通用多模态蛋白质设计实现化学的DNA编码 General Multimodal Protein Design Enables DNA-Encoding of Chemistry
DISCO多模态扩散模型实现蛋白质序列-结构协同设计,无需预定义活性位点即可设计出新酶
前置知识
蛋白质语言模型
蛋白质语言模型是预训练在大量蛋白质序列上的深度神经网络,通过自监督学习如掩码语言建模捕捉蛋白质序列的统计规律和氨基酸间的依赖关系。它将氨基酸序列映射到连续嵌入空间,能够提取进化信息和结构-功能关系,为下游任务提供丰富的特征表示。在蛋白质设计中,pLM可以编码部分序列信息,帮助模型理解合理的序列模式。
DISCO使用冻结的蛋白质语言模型来编码部分序列,这是跨模态回收机制的核心组件,理解pLM对于理解DISCO如何整合序列先验知识至关重要。
扩散模型
扩散模型是一种生成式深度学习框架,通过逐步添加噪声将数据转换为简单分布如高斯分布,然后学习反向去噪过程来从噪声中生成新样本。对于连续数据如3D坐标,使用标准去噪分数匹配,对于离散数据如氨基酸序列,使用掩码扩散语言模型。DISCO的关键创新是将这两种扩散过程统一到一个联合生成框架中。
DISCO的核心就是多模态扩散,理解扩散模型的基本原理对于掌握DISCO的工作机制至关重要。

- [所提供材料]
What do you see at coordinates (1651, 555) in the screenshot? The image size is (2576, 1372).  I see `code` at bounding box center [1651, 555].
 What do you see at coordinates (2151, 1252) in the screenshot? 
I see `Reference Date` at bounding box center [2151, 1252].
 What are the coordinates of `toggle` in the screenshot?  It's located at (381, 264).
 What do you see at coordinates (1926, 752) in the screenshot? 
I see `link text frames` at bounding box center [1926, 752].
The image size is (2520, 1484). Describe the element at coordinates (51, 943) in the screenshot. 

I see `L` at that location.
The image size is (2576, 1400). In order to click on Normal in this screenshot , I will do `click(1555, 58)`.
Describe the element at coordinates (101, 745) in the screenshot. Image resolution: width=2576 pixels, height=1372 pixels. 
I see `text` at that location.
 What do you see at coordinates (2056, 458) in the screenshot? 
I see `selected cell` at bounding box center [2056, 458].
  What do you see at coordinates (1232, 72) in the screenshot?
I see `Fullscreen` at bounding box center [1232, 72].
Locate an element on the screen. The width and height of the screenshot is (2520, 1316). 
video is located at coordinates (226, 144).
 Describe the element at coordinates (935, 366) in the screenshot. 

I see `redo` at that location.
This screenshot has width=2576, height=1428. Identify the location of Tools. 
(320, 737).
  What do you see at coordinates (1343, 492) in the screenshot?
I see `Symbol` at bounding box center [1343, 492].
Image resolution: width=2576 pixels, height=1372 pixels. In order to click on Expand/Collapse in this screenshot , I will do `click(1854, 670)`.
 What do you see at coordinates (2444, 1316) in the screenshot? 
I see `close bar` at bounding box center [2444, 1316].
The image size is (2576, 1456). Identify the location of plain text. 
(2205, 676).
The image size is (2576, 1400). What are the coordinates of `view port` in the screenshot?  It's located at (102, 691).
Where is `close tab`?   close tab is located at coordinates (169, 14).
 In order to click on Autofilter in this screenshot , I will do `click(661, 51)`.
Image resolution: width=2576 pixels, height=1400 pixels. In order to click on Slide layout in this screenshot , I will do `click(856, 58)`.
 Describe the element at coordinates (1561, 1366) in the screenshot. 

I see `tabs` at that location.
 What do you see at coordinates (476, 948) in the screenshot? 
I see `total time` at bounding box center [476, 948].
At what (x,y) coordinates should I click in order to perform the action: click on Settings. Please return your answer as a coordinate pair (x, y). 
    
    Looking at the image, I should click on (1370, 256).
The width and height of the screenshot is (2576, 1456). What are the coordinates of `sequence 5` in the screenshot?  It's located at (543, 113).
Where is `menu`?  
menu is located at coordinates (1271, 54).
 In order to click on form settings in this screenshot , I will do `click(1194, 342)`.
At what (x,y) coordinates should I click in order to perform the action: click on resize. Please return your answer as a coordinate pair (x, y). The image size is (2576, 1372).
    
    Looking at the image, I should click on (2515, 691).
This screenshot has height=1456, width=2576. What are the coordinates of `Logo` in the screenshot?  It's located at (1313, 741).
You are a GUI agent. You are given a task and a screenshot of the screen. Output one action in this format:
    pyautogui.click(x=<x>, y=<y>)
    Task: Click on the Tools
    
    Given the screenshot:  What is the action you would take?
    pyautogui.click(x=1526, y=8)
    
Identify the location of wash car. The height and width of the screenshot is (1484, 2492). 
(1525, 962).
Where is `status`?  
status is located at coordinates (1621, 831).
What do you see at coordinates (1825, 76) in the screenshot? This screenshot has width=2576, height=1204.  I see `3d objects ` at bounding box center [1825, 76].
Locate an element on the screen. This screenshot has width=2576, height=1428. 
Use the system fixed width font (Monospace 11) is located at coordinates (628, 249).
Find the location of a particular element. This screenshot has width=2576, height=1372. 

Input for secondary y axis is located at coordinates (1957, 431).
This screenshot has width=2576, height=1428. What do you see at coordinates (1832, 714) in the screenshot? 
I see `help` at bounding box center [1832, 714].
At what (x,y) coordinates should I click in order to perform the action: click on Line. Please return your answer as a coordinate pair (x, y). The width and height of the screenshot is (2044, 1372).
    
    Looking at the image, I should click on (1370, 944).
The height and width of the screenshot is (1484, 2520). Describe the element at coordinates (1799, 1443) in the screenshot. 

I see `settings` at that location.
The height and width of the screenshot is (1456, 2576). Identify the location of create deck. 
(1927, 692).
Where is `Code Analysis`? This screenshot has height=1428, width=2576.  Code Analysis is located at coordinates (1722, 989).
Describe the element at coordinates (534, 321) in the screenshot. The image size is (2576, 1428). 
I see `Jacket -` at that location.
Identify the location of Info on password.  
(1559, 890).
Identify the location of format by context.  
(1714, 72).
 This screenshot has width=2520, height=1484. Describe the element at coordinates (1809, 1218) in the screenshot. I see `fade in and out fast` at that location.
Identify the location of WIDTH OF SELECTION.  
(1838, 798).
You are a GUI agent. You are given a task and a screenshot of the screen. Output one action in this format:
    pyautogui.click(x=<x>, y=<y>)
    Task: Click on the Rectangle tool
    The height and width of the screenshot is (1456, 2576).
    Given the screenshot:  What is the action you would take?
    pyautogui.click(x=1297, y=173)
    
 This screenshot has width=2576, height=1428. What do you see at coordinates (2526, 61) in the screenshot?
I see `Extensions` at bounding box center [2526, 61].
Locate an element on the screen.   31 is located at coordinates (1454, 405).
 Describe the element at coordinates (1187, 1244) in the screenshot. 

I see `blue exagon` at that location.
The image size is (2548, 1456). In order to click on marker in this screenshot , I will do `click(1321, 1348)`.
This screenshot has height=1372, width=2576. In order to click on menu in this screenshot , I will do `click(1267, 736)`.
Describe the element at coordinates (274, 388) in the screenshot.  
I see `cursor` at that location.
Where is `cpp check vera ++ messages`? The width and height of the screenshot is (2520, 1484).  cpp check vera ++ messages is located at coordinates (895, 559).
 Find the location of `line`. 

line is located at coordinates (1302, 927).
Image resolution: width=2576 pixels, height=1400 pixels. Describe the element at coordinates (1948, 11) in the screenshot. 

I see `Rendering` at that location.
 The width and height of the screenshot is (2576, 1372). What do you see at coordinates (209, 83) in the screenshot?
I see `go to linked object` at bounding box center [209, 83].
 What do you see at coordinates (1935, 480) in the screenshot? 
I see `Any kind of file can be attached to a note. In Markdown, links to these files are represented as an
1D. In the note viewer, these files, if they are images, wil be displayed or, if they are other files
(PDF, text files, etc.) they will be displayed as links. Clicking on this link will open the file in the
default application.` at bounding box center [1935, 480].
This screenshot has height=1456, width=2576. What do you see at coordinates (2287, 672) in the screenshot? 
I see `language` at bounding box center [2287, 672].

- [练习任务]
1. 请重写文档节选中以含有“通用多模态蛋白质设计实现化学的DNA编码 General Multimodal”的语句开头、至“帮助模型理解合理的序列模式。”结束的部分，并将其中的“掩码语言建模”改称为“遮蔽语言建模”。
2. 根据文档节选，对于氨基酸序列这类离散数据，采用的是哪种扩散方法？
上述材料独立成篇，与文档节选并无关联。

- [练习结果]
1.
通用多模态蛋白质设计实现化学的DNA编码 General Multimodal Protein Design Enables DNA-Encoding of Chemistry
DISCO多模态扩散模型实现蛋白质序列-结构协同设计,无需预定义活性位点即可设计出新酶
前置知识
蛋白质语言模型
蛋白质语言模型是预训练在大量蛋白质序列上的深度神经网络,通过自监督学习如遮蔽语言建模捕捉蛋白质序列的统计规律和氨基酸间的依赖关系。它将氨基酸序列映射到连续嵌入空间,能够提取进化信息和结构-功能关系,为下游任务提供丰富的特征表示。在蛋白质设计中,pLM可以编码部分序列信息,帮助模型理解合理的序列模式。

2. 掩码扩散语言模型。